Temos (no texto ficcional) todo o aparato policial do país forjando provas
(documentais e delações verbais), mesmo porque tem a facilidade de ser subordinado
ao ministro da Justiça que odeia a presidente que o nomeou; um Judiciário conduzindo
os processos de forma atrabiliária e prolatando sentenças perversas e até o
Supremo Tribunal Federal obedecendo a ordens emanadas da oposição, motivado por
ter a maioria dos seus membros indicada pelos governos petistas. Neste cenário,
os indicadores econômicos depauperados são verdadeiras peças fantasiosas, inventadas
por maquiavélicos coxinhas e os panelaços e manifestações populares nada mais
são que peças filmadas por Spielberg. Claro, tudo isso fartamente divulgado
pelos meios de comunicação que estão descontentes com o brutal AUMENTO da verba
institucional para propaganda que governo do PT providenciou em consecutivos orçamentos. Evidentemente
que o impeachment da presidente Dilma é (indubitavelmente) um golpe na
democracia, posto que está democraticamente capitulado na Constituição cidadã. Estes
mesmos integrantes da mídia transformaram o Cunha (um coadjuvante – mero
integrante da quadrilha) no protagonista do Petrolão, mesmo sabendo-se que não
existe quadrilha e muito menos Petrobras. O Lula e seus filhos (que trabalharam
duro e em condições insalubres, por anos e anos) são injustamente (os robustos
indícios são meros detalhes, filigranas da razão) acusados de enriquecimento
ilícito e, entretanto, moram de favor em suntuosas residências de amigos.

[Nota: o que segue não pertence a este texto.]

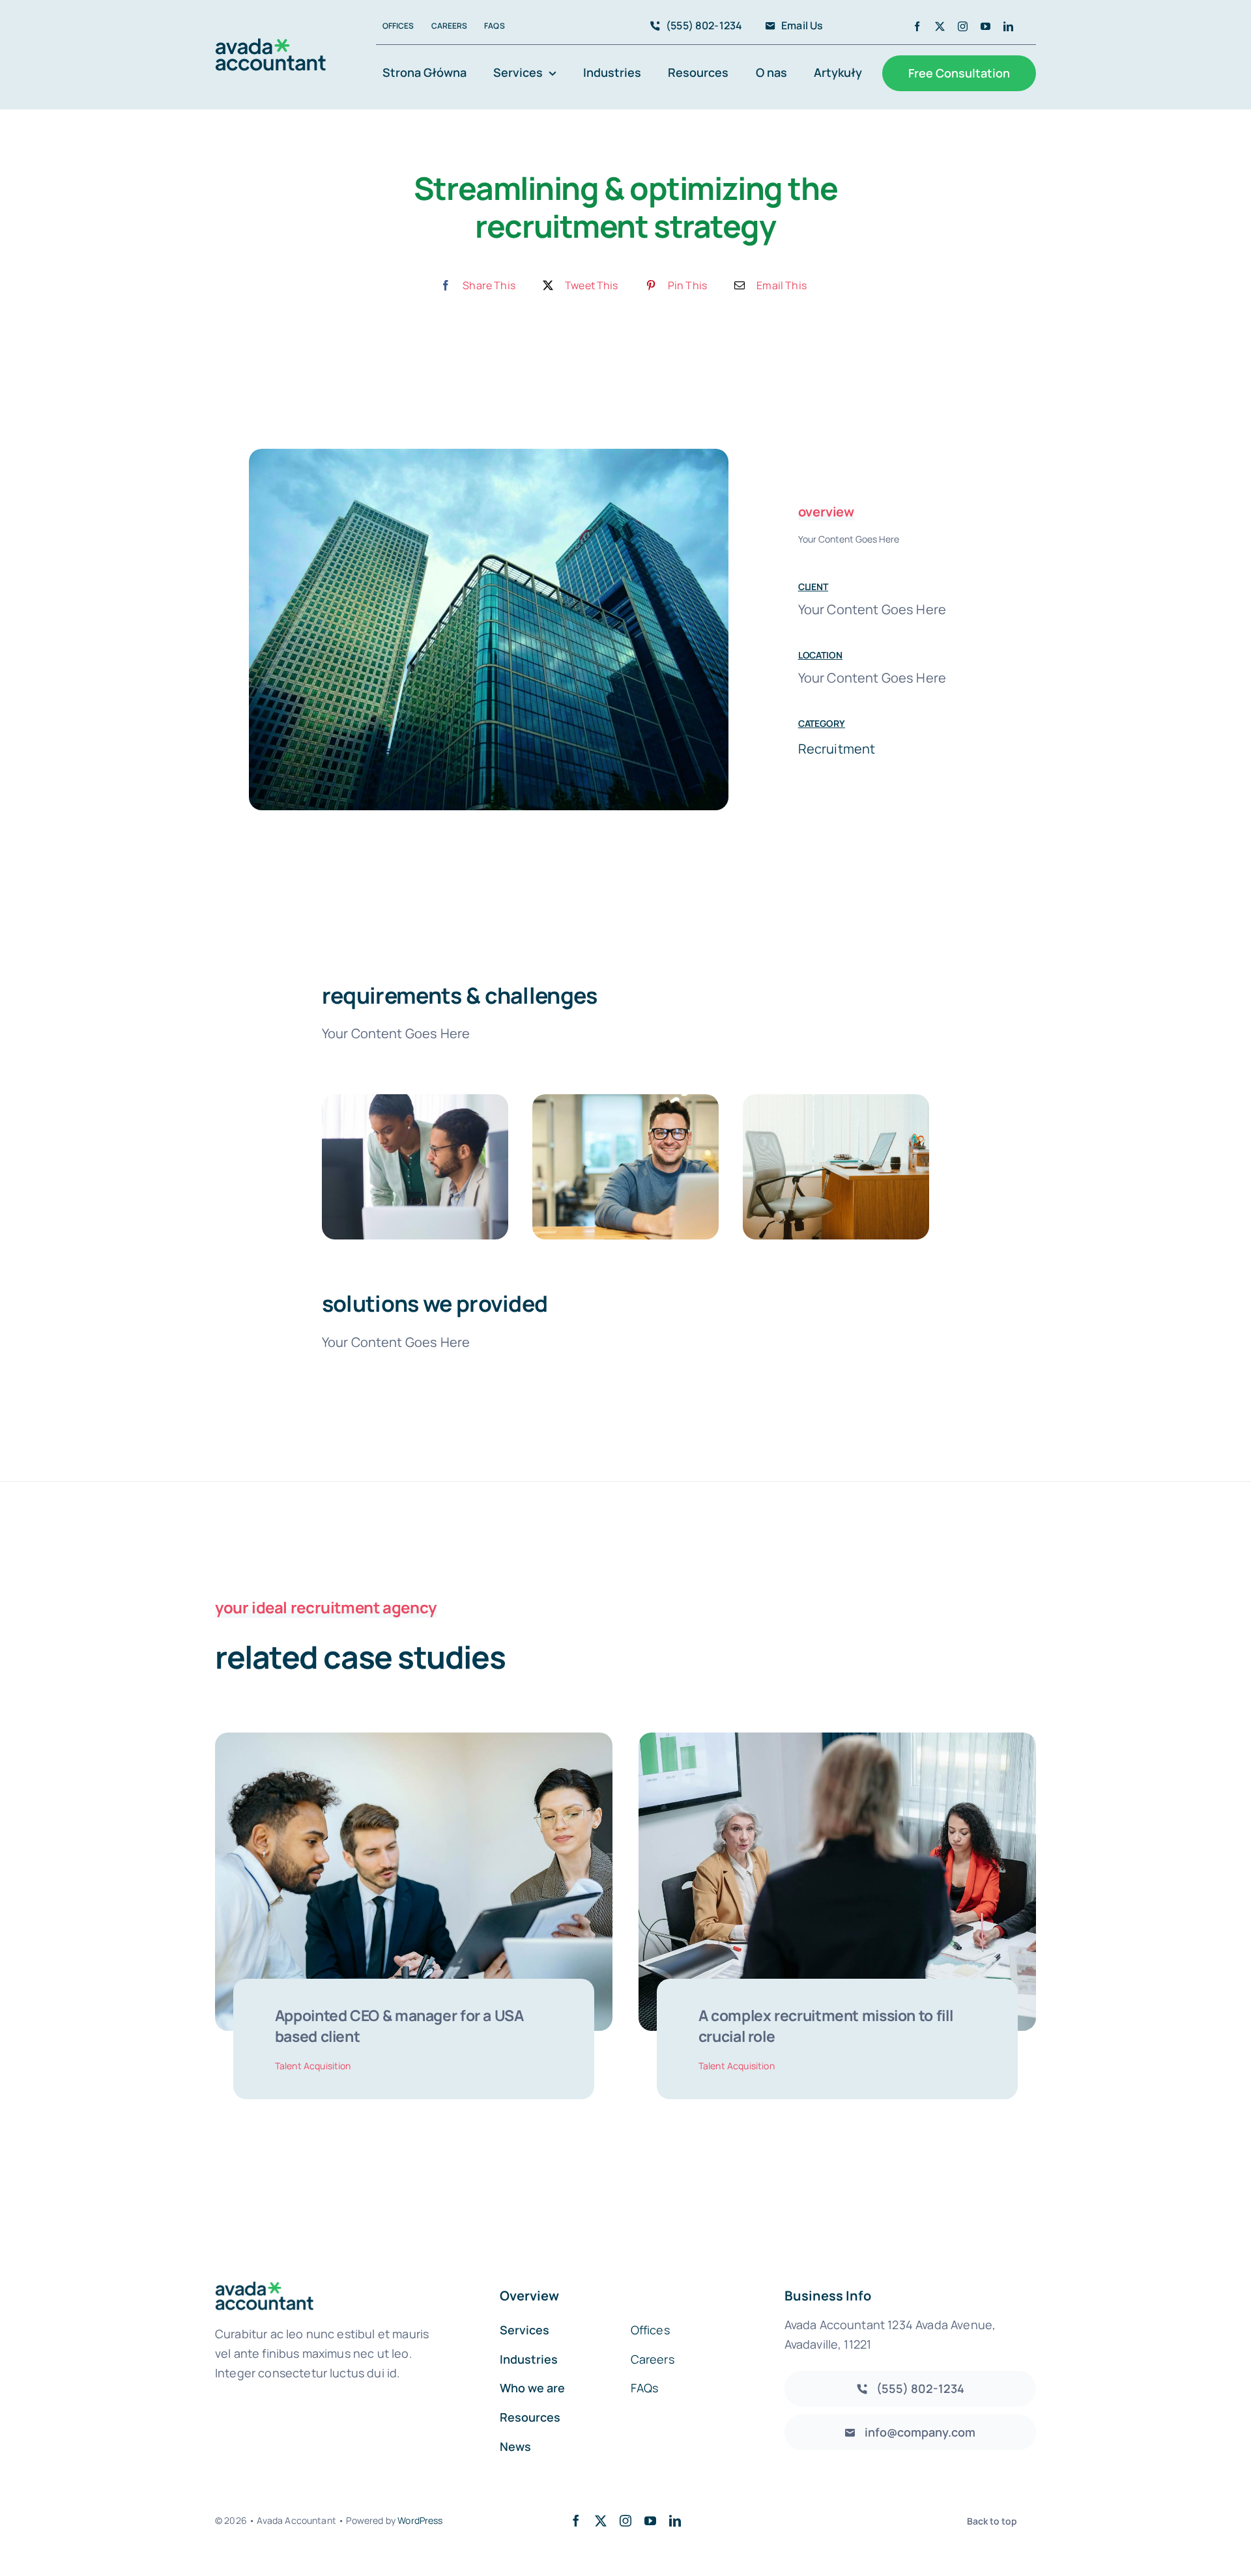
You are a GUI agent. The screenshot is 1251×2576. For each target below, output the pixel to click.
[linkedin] (1008, 26)
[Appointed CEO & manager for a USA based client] (413, 1743)
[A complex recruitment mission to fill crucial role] (837, 1743)
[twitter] (940, 26)
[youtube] (985, 26)
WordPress (419, 2520)
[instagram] (963, 26)
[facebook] (917, 26)
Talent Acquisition (313, 2065)
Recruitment (837, 748)
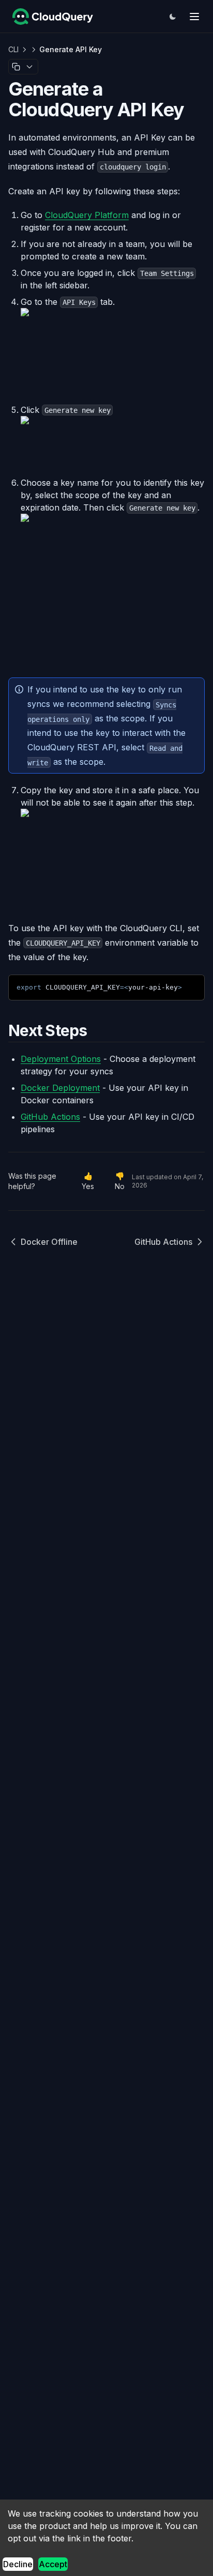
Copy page (15, 66)
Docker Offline (49, 1242)
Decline (18, 2564)
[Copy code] (189, 986)
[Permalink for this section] (96, 1030)
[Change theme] (172, 16)
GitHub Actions (163, 1242)
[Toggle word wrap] (172, 986)
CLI (13, 49)
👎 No (120, 1181)
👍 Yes (88, 1181)
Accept (53, 2564)
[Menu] (194, 16)
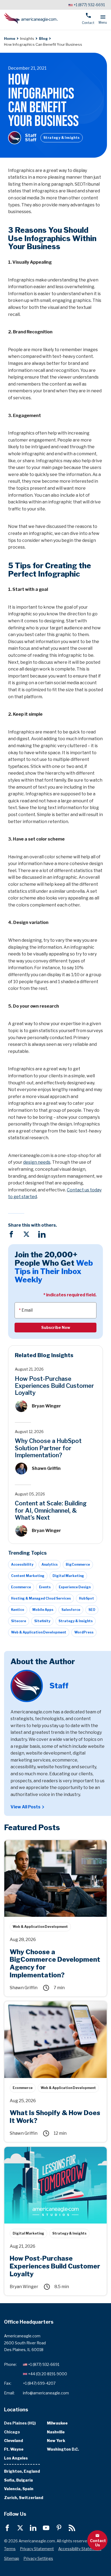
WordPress (83, 1632)
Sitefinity (42, 1621)
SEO (91, 1610)
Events (45, 1587)
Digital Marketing (68, 1576)
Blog (43, 38)
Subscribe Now (55, 1327)
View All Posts (25, 1806)
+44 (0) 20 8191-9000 (47, 2374)
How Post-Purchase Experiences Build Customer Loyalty (54, 1385)
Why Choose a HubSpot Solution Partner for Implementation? (48, 1448)
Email (27, 1310)
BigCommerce (78, 1564)
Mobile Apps (42, 1610)
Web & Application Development (38, 1632)
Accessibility (22, 1564)
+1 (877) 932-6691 (89, 4)
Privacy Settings (38, 2558)
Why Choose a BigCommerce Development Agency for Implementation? (48, 1845)
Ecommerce (21, 1587)
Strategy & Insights (61, 138)
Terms (10, 2548)
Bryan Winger (46, 1406)
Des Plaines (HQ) (20, 2423)
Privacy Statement (37, 2548)
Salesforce (70, 1610)
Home (9, 38)
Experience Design (75, 1587)
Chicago (12, 2431)
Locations (16, 2409)
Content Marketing (27, 1576)
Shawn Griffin (46, 1468)
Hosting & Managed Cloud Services (41, 1598)
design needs (36, 1162)
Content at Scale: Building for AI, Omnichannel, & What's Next (51, 1510)
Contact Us (98, 2542)
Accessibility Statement (79, 2548)
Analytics (49, 1564)
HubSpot (86, 1598)
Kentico (17, 1610)
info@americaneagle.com (46, 2392)
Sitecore (18, 1621)
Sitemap (11, 2558)
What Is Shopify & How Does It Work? (42, 2004)
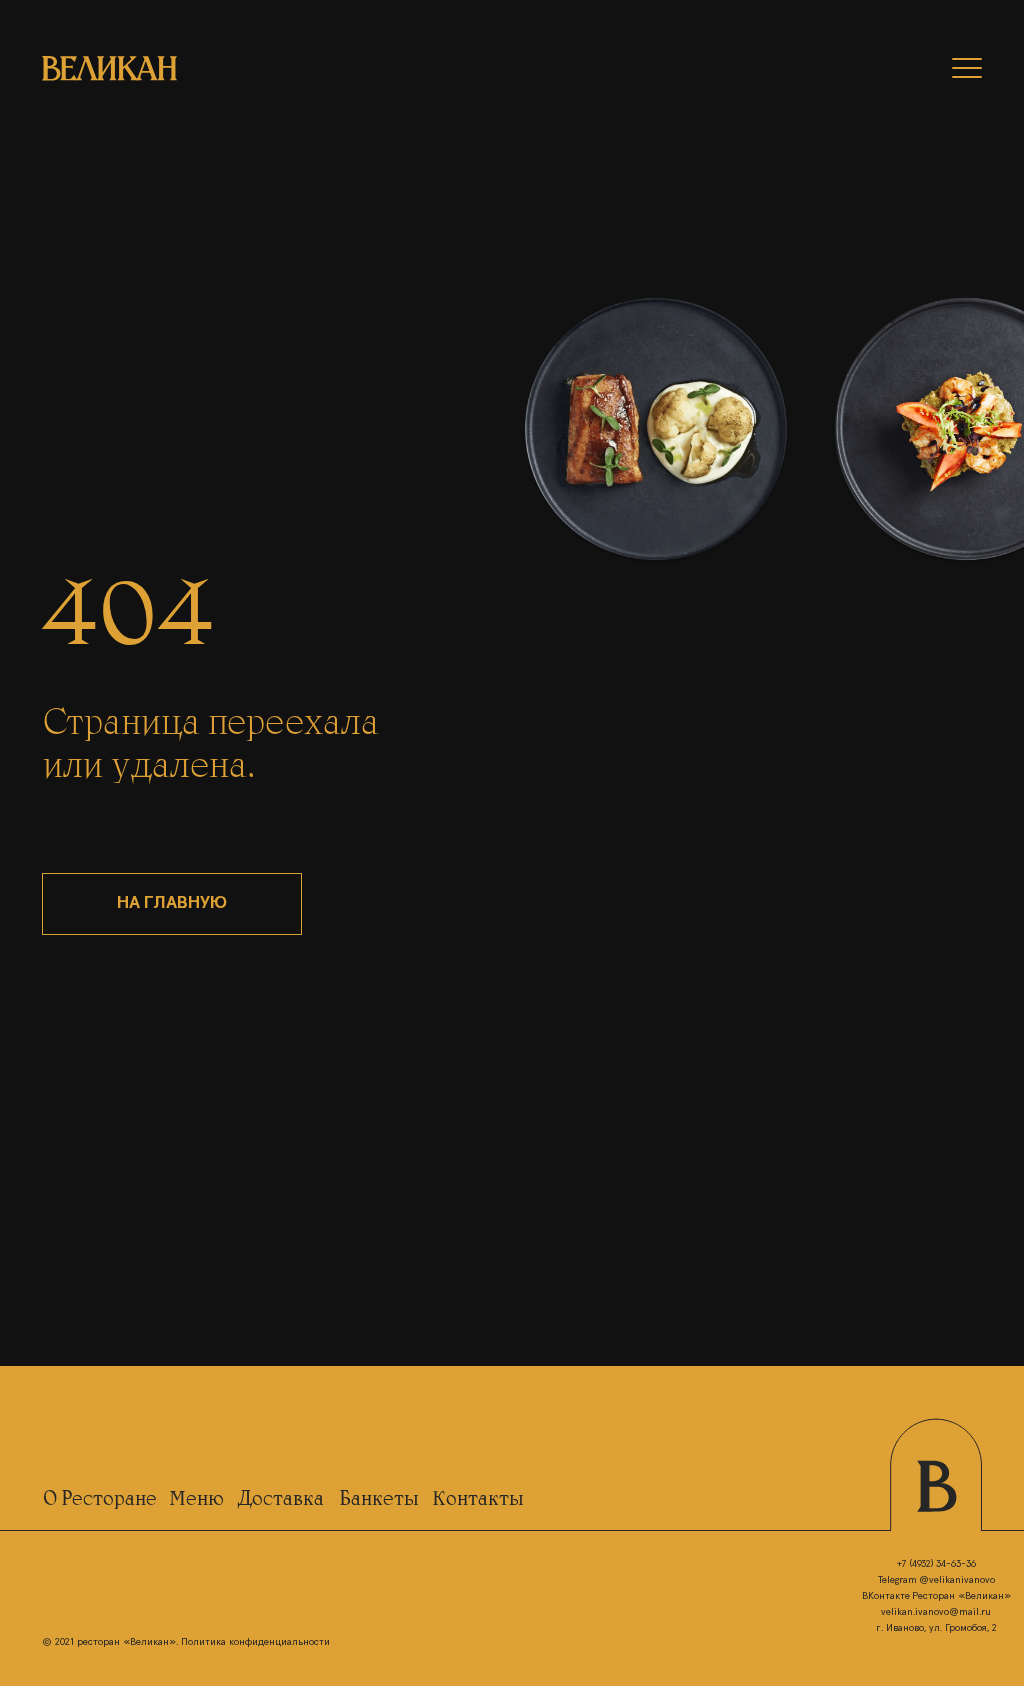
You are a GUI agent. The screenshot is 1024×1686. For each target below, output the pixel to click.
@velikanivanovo (957, 1580)
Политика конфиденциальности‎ (255, 1642)
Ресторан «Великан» (961, 1596)
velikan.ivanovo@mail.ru (936, 1612)
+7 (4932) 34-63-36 (936, 1564)
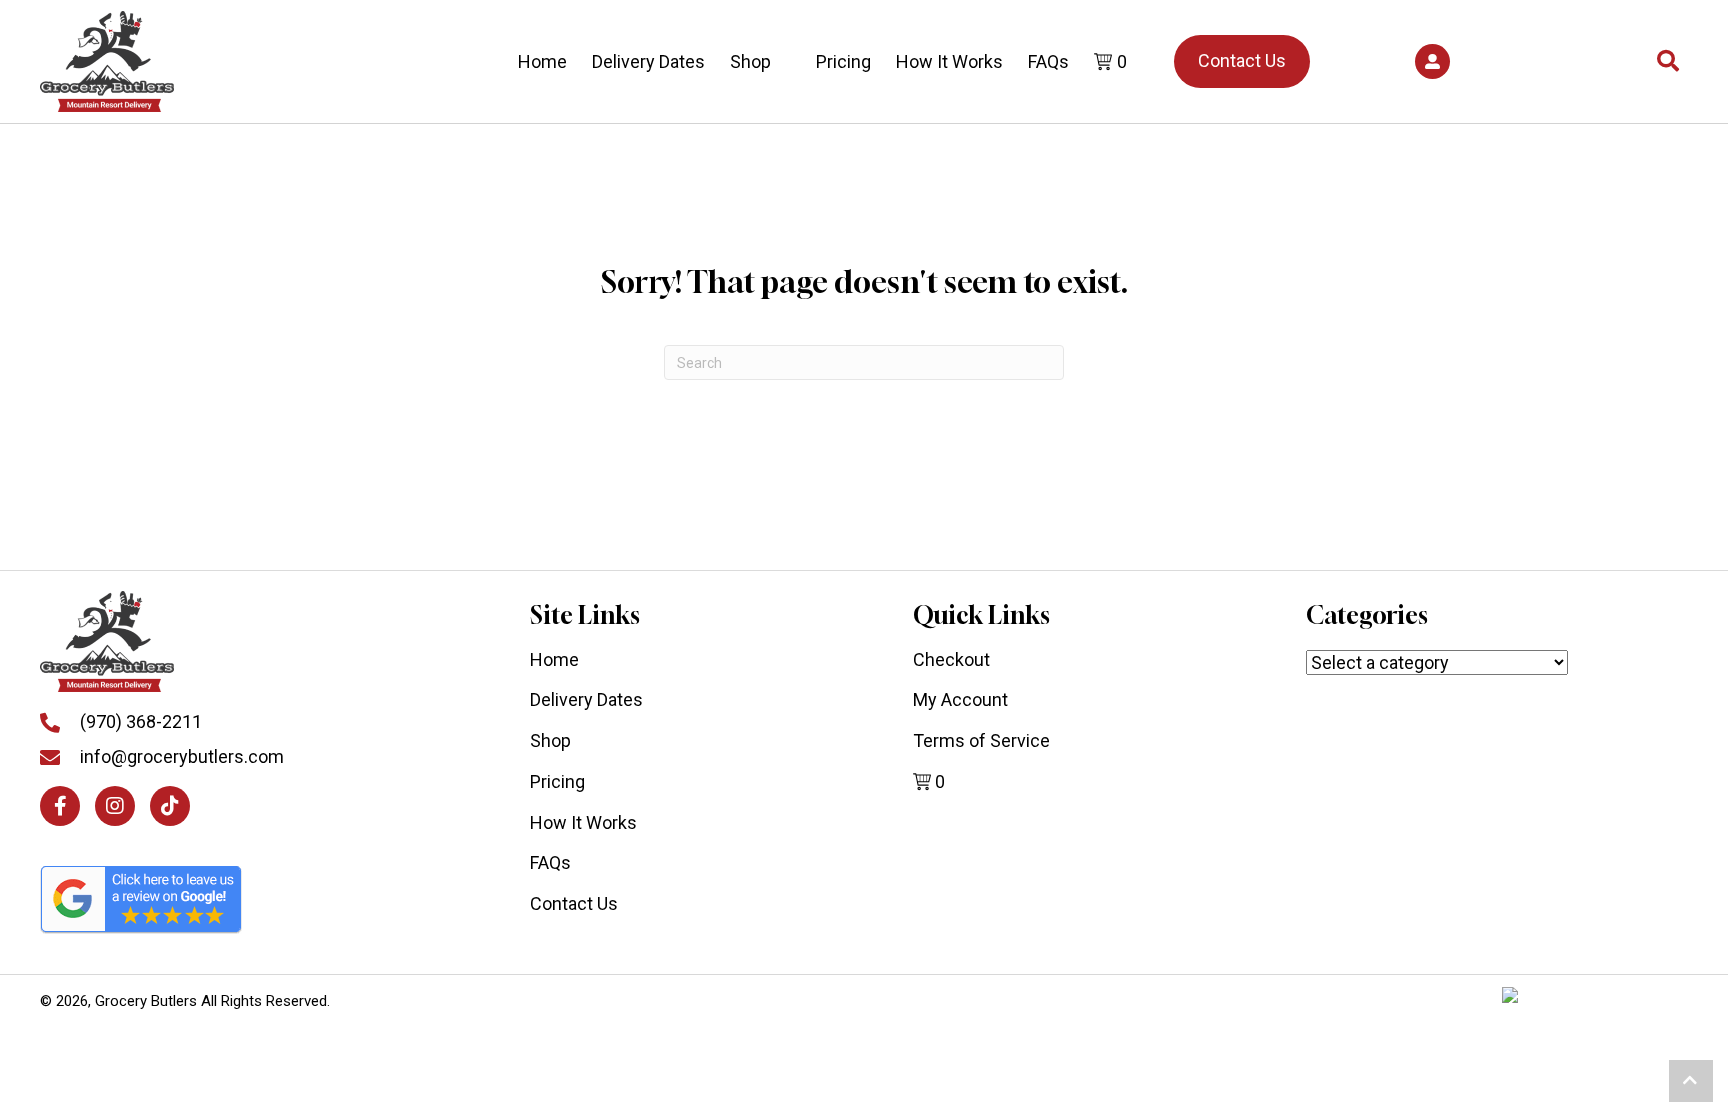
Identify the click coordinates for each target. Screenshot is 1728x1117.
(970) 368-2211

Os
mais conceituados advogados (e mais caros), defensores dos petistas encalacrados
(vítimas inocentes, verdeiros heróis do povo), assinam um manifesto onde
denunciam a continuidade da prática de julgamentos inquisitórios, como sempre
aconteceu no país, quando se trata de punir os ricaços e poderosos... Mesmo
porque a ciência já comprovou que estes surtos de probidade e impessoalidade (endurecimento
da Justiça no lombo de jabarandaias), nada mais é que o resultado de uma doença
(Síndrome Petrallhus) advinda do anglicanismo asiático, cominada com o ovo da
Zika em conjunção com os trezentos avessos da presidente Dilma.
Desanimado,
desisti da empreitada, pois fui assaltado (epa!) por uma estranha sensação de
que, publicando tais delírios, poderia ser incensado como o escritor que transformou
Kafka num amador, num desnutrido aprendiz de absurdez.
Aliás, os reais delírios
petistas suplantam em muito o meu esforço ficcional e desafiam a minha fértil imaginação,
mesmo porque perto deles o Kafka é pinto!